The pharmaceutical industry has pivoted from manufacturing small molecules to biologics in less than a decade, and now is bringing forward new technologies to adapt. That’s the view of Claes Gustafsson, PhD, co-founder and CCO of ATUM, who will speak at the Bioprocessing Summit Europe in March 2024 about innovation to maximize monoclonal antibody production.
According to Gustafsson, new tools such as artificial intelligence (AI), when combined with synthetic biology (synbio), can work together to accelerate antibody manufacturing by improving the manufacturability of new drugs.
“Fundamentally, with machine learning and AI, you can design any sequence you want in a computer, and synbio allows you to build it to test in a biological system,” he says.
As Gustafsson explains, the pharma industry for a century was driven by small molecule drugs—which are largely manufactured using chemical processes. However, all this changed with the invention of biological therapies, such as monoclonal antibodies and mRNA.
While in 2010 nine out of the top ten drugs by revenue were small molecules, just two years later (in 2012), seven were biologics, Gustafsson says.
“One of the big problems is making them,” he points out, explaining that inorganic chemical processes are more clear cut than biological manufacturing, which can be expensive, complex, and unpredictable.
Maximizing biologics manufacturing
To overcome these issues, he says that ATUM and the wider industry are turning to innovative technologies to maximize the manufacturing of biologics.
“What drives us, and the entire industry, is how to forefront technology to engineer biology in a faster, more efficient, and more predictable fashion,” he continues.
Among these new technologies is the use of large language models (LLMs) to analyze databases of antibodies looking for patterns of “genetic language.” Such analyses can be used to improve antibody stability or manufacturing yields.
They can also be used to open new design space for antibodies by, for example, looking up historical genetic sequences.
“If you think about machine learning as an LLM, you’re going to find all existing sequences, but you can use the same information to calculate ancestral nodes that ceased to exist on Earth 2–3 billion years ago,” notes Gustafsson, adding that this type of analysis can help design antibodies with better binding to drug targets and reduced off-target effects.

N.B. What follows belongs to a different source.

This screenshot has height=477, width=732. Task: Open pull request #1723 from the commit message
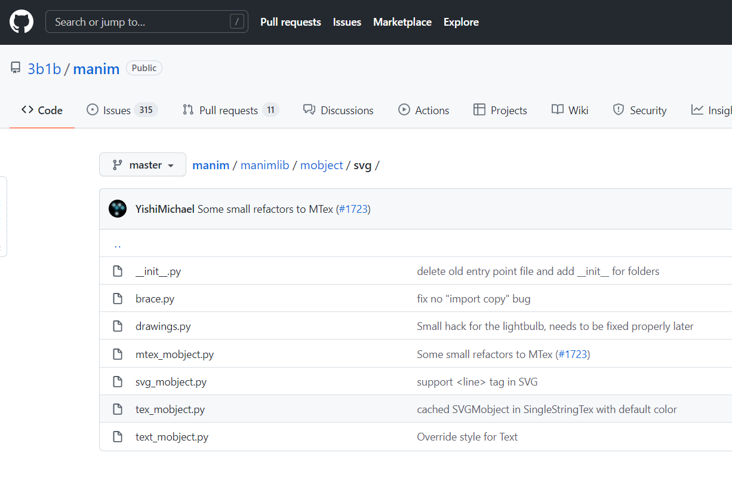(353, 209)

Synbio, meanwhile, can be used to rapidly build new genetic elements that can be tested in biological systems to see, for example, whether they improve protein expression during cell-line development. Another technology involves “jumping genes” (transposons), which Gustafsson says Atum has built using machine learning and synbio to more efficiently build cell lines that produce, for example, monoclonal antibodies at a higher yield.
“AI and machine learning on their own are useless, unless you tie in the design process with physical implementation, testing designs within biological systems as you move toward a commercial endpoint,” he explains.